What is being asked: Where the listing below has a line with "Screenshot is 59x2576.", write out exactly that line and every line after it, stopping after the line with "Selasa Menyapa Palibelo, TP".

____ Exercise data

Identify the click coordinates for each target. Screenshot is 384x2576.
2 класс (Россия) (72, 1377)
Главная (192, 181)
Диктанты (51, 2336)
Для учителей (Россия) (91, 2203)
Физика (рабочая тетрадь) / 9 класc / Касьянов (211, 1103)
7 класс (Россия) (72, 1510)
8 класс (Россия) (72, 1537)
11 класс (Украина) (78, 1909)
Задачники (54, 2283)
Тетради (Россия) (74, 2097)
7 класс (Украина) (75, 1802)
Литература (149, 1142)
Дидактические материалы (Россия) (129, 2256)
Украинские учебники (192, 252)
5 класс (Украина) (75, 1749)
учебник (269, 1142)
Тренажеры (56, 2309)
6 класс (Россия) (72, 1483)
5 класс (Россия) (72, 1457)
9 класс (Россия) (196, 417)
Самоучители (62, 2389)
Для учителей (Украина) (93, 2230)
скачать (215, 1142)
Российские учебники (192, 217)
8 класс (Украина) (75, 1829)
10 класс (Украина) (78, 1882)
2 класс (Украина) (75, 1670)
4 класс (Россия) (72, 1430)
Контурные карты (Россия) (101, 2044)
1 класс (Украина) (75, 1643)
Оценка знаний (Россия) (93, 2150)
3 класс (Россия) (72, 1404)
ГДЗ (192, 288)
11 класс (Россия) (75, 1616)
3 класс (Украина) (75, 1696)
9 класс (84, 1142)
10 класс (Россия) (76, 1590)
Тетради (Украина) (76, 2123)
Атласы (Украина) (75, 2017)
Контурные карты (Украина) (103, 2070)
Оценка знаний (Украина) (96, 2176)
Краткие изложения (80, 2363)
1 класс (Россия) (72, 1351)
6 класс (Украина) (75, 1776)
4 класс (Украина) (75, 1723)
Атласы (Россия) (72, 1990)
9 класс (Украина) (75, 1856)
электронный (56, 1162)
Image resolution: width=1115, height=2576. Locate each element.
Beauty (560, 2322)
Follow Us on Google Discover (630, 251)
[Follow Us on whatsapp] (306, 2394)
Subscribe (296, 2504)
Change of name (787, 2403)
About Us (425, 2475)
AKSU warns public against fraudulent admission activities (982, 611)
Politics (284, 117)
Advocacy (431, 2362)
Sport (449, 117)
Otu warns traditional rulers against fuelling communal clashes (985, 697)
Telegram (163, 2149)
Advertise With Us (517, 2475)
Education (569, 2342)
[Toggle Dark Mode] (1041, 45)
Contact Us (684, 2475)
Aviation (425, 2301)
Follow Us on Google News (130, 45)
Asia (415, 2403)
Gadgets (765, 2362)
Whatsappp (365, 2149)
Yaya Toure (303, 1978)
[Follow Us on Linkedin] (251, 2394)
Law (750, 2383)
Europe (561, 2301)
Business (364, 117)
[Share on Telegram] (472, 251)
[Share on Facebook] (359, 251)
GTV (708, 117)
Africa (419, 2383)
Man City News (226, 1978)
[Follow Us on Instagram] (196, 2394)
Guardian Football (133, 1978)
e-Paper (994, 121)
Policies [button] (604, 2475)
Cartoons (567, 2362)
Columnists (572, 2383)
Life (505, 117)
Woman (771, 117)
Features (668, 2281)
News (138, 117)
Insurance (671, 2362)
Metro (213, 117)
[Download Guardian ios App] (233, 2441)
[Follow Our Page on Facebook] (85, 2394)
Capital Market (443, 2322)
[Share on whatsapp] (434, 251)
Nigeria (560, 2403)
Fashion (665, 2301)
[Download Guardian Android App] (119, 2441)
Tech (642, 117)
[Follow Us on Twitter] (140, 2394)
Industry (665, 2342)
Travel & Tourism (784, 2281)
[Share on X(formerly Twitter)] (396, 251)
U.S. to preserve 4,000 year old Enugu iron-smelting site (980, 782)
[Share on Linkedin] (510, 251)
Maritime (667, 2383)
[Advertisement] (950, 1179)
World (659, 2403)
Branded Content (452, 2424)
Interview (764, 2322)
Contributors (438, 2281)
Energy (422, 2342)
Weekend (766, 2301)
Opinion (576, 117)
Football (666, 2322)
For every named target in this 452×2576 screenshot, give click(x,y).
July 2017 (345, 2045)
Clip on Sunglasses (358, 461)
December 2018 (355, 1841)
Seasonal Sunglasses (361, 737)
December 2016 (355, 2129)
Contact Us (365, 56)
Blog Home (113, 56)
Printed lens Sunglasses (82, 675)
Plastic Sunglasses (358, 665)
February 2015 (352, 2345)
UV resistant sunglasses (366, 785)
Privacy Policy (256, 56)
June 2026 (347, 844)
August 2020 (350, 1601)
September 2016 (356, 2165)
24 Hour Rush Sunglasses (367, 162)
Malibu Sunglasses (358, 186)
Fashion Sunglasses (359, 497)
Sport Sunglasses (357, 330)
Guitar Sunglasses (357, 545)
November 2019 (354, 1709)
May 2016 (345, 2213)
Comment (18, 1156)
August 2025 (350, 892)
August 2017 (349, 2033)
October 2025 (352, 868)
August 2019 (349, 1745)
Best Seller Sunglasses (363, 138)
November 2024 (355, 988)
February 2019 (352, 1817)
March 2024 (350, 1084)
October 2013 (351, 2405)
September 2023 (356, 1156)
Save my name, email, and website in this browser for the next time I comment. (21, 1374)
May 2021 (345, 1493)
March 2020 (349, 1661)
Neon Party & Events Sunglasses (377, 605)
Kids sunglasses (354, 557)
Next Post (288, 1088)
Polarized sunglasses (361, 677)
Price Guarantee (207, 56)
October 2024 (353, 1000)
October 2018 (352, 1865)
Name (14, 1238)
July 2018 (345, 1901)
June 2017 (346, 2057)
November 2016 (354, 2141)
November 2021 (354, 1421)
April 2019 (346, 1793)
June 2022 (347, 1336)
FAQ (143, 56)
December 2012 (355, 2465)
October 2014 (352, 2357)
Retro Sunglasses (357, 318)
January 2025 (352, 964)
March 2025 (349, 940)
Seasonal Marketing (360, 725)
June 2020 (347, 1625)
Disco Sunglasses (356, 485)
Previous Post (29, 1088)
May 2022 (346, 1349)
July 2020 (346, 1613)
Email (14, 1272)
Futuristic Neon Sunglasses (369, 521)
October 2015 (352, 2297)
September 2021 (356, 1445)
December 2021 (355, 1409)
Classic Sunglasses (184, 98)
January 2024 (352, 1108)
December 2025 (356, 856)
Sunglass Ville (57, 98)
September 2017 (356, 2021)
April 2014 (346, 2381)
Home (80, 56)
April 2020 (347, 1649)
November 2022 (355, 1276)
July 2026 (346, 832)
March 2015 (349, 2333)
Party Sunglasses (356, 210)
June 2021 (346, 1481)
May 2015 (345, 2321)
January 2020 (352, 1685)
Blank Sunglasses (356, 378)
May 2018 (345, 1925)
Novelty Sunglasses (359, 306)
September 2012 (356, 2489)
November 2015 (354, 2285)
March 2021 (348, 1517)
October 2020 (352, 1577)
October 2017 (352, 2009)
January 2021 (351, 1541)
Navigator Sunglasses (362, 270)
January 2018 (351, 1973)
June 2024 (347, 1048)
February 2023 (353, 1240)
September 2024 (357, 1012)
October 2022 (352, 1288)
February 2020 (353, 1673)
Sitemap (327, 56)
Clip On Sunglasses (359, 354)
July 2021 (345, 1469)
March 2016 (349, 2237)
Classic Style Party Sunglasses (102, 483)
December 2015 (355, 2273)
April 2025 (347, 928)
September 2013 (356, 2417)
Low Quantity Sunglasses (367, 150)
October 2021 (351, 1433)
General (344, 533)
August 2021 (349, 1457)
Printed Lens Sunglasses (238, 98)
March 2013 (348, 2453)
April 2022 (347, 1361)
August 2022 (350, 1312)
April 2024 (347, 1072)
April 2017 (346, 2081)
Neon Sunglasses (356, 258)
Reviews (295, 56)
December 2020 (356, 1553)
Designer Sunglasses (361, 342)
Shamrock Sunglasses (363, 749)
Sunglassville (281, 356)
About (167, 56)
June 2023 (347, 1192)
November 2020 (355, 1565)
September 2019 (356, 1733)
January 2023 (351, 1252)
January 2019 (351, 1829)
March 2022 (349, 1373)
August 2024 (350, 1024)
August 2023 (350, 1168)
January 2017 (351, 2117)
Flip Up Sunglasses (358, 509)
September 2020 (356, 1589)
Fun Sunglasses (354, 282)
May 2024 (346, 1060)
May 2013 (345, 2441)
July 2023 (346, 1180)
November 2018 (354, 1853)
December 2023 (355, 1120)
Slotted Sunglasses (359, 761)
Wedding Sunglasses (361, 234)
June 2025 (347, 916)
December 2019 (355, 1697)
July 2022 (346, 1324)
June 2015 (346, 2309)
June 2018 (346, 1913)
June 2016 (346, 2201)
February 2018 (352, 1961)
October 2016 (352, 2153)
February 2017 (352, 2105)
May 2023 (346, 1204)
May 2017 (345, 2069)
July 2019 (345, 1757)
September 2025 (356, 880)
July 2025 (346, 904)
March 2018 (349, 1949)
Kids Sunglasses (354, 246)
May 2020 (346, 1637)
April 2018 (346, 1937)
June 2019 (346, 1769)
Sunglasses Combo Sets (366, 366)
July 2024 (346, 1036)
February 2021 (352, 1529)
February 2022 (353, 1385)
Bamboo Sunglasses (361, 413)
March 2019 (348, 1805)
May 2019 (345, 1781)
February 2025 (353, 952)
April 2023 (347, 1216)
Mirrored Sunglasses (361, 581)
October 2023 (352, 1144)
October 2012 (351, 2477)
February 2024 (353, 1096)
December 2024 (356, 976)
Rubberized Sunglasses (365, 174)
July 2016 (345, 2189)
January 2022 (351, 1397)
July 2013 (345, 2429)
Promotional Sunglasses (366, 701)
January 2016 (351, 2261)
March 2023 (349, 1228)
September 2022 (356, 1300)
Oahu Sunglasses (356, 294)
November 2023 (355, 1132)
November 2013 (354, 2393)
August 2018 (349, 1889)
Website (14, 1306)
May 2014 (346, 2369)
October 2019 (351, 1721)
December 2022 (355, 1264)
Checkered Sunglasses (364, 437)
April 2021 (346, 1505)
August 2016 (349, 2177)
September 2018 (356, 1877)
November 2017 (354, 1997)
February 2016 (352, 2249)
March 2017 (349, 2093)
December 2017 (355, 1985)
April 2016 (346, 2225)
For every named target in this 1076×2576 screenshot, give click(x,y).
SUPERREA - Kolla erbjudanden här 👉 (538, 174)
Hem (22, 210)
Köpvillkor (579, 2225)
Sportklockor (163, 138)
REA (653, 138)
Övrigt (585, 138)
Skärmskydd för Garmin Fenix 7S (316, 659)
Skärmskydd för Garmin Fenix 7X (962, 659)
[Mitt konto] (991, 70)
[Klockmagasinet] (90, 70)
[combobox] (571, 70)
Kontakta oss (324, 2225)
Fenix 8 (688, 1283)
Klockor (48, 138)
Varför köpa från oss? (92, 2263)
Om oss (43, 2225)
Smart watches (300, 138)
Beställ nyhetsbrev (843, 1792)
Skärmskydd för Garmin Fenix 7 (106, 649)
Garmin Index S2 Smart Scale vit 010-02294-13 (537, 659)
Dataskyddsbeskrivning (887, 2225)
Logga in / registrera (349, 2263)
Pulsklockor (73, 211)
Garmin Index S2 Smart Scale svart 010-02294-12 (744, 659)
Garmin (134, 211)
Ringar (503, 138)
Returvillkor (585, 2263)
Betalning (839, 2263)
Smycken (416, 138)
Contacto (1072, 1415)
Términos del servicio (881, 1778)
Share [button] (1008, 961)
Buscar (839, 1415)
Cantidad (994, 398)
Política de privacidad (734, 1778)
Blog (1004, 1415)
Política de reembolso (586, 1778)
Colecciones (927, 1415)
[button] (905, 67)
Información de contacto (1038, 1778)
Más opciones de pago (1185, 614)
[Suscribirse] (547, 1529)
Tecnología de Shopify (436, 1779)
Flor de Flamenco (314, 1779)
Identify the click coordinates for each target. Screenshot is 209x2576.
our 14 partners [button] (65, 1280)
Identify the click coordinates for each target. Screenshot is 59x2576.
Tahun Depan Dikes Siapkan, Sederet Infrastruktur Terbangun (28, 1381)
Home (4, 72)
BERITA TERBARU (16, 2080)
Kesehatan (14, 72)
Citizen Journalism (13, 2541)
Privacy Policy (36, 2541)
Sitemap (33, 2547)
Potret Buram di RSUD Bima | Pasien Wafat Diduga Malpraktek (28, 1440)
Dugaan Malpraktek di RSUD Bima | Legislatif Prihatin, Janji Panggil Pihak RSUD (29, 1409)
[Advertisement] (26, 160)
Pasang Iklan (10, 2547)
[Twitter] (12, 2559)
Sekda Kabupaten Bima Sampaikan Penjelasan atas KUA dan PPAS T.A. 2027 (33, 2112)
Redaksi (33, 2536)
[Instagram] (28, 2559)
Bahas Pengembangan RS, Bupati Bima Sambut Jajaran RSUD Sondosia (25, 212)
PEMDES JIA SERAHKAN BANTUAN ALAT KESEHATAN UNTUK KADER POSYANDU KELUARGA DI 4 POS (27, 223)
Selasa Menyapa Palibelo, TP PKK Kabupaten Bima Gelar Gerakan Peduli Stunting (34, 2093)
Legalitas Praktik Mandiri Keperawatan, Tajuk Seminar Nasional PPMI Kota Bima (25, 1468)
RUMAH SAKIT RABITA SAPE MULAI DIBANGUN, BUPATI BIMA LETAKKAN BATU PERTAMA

________

Expected output:
Identify the click coordinates for each target. Screenshot is 59x2576.
Tahun Depan Dikes Siapkan, Sederet Infrastruktur Terbangun (28, 1381)
Home (4, 72)
BERITA TERBARU (16, 2080)
Kesehatan (14, 72)
Citizen Journalism (13, 2541)
Privacy Policy (36, 2541)
Sitemap (33, 2547)
Potret Buram di RSUD Bima | Pasien Wafat Diduga Malpraktek (28, 1440)
Dugaan Malpraktek di RSUD Bima | Legislatif Prihatin, Janji Panggil Pihak RSUD (29, 1409)
[Advertisement] (26, 160)
Pasang Iklan (10, 2547)
[Twitter] (12, 2559)
Sekda Kabupaten Bima Sampaikan Penjelasan atas KUA dan PPAS T.A. 2027 (33, 2112)
Redaksi (33, 2536)
[Instagram] (28, 2559)
Bahas Pengembangan RS, Bupati Bima Sambut Jajaran RSUD Sondosia (25, 212)
PEMDES JIA SERAHKAN BANTUAN ALAT KESEHATAN UNTUK KADER POSYANDU KELUARGA DI 4 POS (27, 223)
Selasa Menyapa Palibelo, TP PKK Kabupaten Bima Gelar Gerakan Peduli Stunting (34, 2093)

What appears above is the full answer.